Dylan’s planned tour of East Asia later this month has been called off after Chinese officials refused permission for him to play in Beijing and Shanghai, his local promoters said. China’s ministry of culture, which vets planned concerts by overseas artists, appeared wary of Dylan’s past as an icon of the counterculture movement, said Jeffrey Wu, of the Taiwan-based promoters Brokers Brothers Herald. […]
The verdict scuppers Dylan’s plans to play his first dates in mainland China. The singer, who plays around 100 concerts a year on his Never Ending Tour, had hoped to extend a multi-city Japanese leg with concerts in Beijing, Shanghai, Taiwan, South Korea and Hong Kong. All these would now be called off, Wu told the newspaper.
“With Beijing and China ruled out, it was not possible for him just to play concerts in Hong Kong, South Korea and Taiwan,” he said. “The chance to play in China was the main attraction for him. When that fell through everything else was called off.”
Why is the Chinese government afraid of Bob Dylan? It probably goes back to six words spoken by the Icelandic singer Björk during her 2008 concert in Shanghai: “Tibet, Tibet! Tibet, Tibet! Tibet, Tibet!”:
Dylan fans denied the chance to see their hero might also blame Björk, who caused consternation among Chinese officials two years ago by shouting pro-Tibet slogans at a concert in Shanghai, Wu told Hong Kong’s South China Morning Post.
“What Björk did definitely made life very difficult for other performers. They are very wary of what will be said by performers on stage now,” Wu said.
Last year, Oasis were told they were “unsuitable” to play in Beijing and Shanghai as Noel Gallagher had appeared at a Tibet freedom concert 12 years earlier.

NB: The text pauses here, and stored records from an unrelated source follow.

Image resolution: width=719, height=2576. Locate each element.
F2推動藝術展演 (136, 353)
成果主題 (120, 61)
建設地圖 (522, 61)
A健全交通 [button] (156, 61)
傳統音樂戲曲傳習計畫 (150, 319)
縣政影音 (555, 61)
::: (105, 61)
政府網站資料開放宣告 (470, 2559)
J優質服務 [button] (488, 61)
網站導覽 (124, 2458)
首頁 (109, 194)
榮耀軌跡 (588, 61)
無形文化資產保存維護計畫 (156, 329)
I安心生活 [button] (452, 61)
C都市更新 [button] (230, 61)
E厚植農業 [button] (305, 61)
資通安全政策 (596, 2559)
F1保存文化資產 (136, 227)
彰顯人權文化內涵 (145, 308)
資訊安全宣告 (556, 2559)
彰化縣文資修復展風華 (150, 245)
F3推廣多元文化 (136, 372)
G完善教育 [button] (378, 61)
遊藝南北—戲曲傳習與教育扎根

This whole affair tells us less about Bob Dylan (and Björk) than about the continuing nervous insecurity of Chinese officialdom in a lot of respects, despite China’s increasing economic strength and its increasing bravado on the world stage…and, let us not forget, the touchy and defensive nationalism the Chinese government shares with much of the Chinese public, easily inflamed by any mention of Tibet.
As Mick Hartley observed, “It’s been decades since Bob Dylan could have been described as a protest singer”—though how would a Chinese cultural apparatchik know that? And, alas, he’s not as great an artist as he once was, so I’m not sure that seeing him live is necessarily better than listening to his recordings. But it’s still true that “the Chinese need Dylan more than Dylan needs the Chinese.”
(The right song to send to the Chinese Ministry of Culture would probably be Positively Fourth Street. Or, perhaps, Stuck Inside of Mobile with the Memphis Blues Again?)